Input =
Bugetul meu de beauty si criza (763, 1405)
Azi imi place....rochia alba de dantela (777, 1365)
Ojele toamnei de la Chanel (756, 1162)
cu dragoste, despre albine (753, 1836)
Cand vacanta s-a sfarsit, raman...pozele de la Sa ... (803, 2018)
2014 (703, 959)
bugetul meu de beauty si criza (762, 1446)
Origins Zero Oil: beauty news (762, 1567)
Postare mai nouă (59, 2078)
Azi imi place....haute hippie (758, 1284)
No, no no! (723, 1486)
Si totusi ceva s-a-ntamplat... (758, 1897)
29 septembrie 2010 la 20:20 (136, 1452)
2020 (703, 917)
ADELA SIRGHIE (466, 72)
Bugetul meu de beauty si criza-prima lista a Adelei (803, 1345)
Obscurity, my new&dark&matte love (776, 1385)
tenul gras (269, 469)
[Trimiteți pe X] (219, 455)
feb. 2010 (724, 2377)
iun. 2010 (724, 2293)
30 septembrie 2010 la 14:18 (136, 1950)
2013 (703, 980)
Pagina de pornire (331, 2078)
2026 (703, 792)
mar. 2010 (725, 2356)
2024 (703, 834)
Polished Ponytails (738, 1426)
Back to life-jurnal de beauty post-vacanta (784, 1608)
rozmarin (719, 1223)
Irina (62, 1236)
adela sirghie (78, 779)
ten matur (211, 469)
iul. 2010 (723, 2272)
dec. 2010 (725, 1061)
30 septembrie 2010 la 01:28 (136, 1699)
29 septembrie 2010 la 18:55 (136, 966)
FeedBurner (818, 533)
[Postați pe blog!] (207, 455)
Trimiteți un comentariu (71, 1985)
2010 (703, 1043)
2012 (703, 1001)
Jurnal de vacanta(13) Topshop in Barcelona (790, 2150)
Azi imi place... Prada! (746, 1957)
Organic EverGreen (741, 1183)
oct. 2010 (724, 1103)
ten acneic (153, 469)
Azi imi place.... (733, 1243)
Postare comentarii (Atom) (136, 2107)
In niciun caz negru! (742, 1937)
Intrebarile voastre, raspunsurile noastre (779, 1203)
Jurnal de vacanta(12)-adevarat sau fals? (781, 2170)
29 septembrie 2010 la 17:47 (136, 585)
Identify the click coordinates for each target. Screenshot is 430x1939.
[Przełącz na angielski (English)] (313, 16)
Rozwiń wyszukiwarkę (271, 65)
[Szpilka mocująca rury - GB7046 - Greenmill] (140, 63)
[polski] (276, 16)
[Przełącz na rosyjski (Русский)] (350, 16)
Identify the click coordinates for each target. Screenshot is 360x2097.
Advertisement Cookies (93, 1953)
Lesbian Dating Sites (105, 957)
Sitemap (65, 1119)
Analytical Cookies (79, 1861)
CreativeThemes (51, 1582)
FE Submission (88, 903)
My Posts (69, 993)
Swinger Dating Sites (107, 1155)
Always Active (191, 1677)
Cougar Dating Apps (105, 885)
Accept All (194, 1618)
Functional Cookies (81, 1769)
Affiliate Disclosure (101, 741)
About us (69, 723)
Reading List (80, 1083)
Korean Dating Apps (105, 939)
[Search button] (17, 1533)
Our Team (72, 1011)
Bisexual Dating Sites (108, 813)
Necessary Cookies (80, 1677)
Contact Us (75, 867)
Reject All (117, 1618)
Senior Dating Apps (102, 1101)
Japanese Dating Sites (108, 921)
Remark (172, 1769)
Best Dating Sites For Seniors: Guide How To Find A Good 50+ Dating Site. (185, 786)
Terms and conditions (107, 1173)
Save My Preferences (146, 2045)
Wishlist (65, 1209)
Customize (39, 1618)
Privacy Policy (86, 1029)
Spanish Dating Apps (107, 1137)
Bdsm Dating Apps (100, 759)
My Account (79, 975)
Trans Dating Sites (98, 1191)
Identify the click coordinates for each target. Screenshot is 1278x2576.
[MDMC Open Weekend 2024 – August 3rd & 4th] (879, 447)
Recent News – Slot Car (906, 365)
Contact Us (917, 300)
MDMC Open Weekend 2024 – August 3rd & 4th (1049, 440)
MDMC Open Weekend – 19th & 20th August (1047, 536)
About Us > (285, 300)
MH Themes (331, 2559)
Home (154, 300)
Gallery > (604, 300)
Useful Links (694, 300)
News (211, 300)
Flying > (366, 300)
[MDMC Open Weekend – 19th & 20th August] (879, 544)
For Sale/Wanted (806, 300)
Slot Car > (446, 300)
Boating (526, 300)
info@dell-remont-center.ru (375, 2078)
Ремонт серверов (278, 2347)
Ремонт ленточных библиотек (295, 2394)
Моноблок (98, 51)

Exercise aim = Search the entries above for "Dating". Return every line that has it.

Result =
Lesbian Dating Sites (105, 957)
Swinger Dating Sites (107, 1155)
Cougar Dating Apps (105, 885)
Korean Dating Apps (105, 939)
Bisexual Dating Sites (108, 813)
Senior Dating Apps (102, 1101)
Japanese Dating Sites (108, 921)
Best Dating Sites For Seniors: Guide How To Find A Good 50+ Dating Site. (185, 786)
Spanish Dating Apps (107, 1137)
Bdsm Dating Apps (100, 759)
Trans Dating Sites (98, 1191)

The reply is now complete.